Las grandes discográficas responsables del éxito del K-pop son empresas privadas, igual que los estudios de cine, y muchos de ellos cuentan con el respaldo de grandes conglomerados como Samsung. A eso se suma el impulso del sector público, que ha sido tanto directo como indirecto. Corea del Sur es uno de los pocos países que, en las últimas dos o tres décadas, ha incrementado su inversión en educación universitaria en áreas como las humanidades, las artes o la producción audiovisual. Mientras que en otros países se recortan esos presupuestos por considerarse poco rentables, Corea ha apostado por ellos. Y luego está todo el ecosistema institucional que se ha creado: festivales organizados por el gobierno, centros culturales surcoreanos repartidos por todo el mundo… Todo eso ha contribuido enormemente a la proyección internacional. Por último, diría que un factor clave ha sido el nivel de digitalización de la sociedad surcoreana. Es una sociedad que adoptó con rapidez las nuevas tecnologías y supo aprovecharlas para difundir su cultura. Muchos artistas de K-pop, por ejemplo, se hicieron conocidos gracias a plataformas como YouTube, y más recientemente a través de Spotify. Hace años, hubiera sido impensable que una radio internacional pusiera una canción de K-pop. Corea del Sur entendió antes que otros países cómo utilizar esos canales para internacionalizar su producción cultural.
–El título de su libro habla de Corea como un único ente. ¿Están las Coreas destinadas a reunificarse? ¿Existe todavía un sentimiento de nación compartida? ¿O acaso esta división durante siete décadas en modelos radicalmente opuestos ha creado dos sociedades que ya no son amalgamables?

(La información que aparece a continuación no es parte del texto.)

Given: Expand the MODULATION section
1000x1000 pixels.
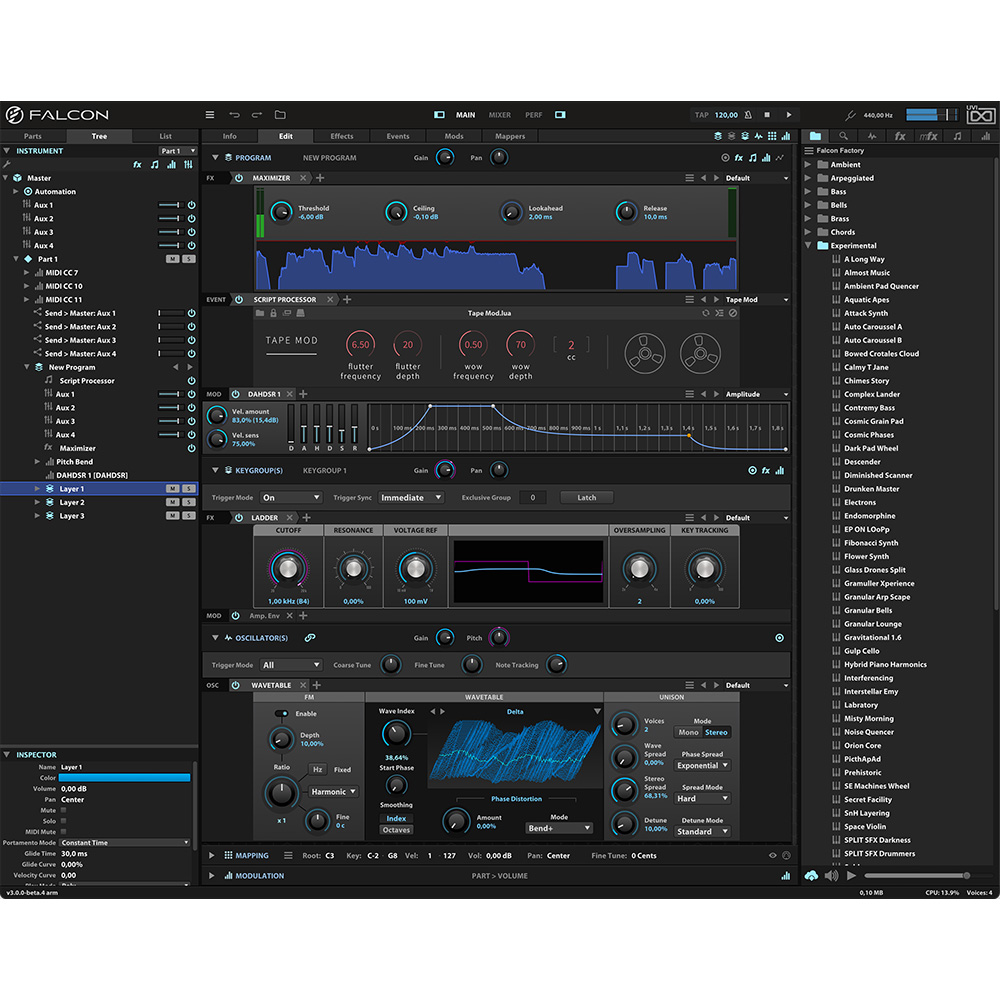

–En Corea del Norte todavía persiste una visión muy centrada en la idea de la raza coreana. En Corea del Sur eso está desapareciendo, al menos en parte. Ahora, también hay que decir que, cuando se pregunta por la reunificación, los encuestados más jóvenes suelen mostrar más dudas. Pero sería muy distinto si esa posibilidad llegara a convertirse en algo real. Hoy por hoy parece imposible. Pero si, por ejemplo, se produjera una crisis interna en Corea del Norte, el régimen se volviera inestable y acabara cayendo, o si el país cambiara y se abriera más, creo que en ese contexto sí aumentaría el apoyo a la reunificación en Corea del Sur. Y no solo por razones políticas, sino también por el peso de la historia: al fin y al cabo, Corea fue un país unificado durante siglos, y esa es una narrativa muy fuerte, difícil de rechazar si realmente se diera la oportunidad.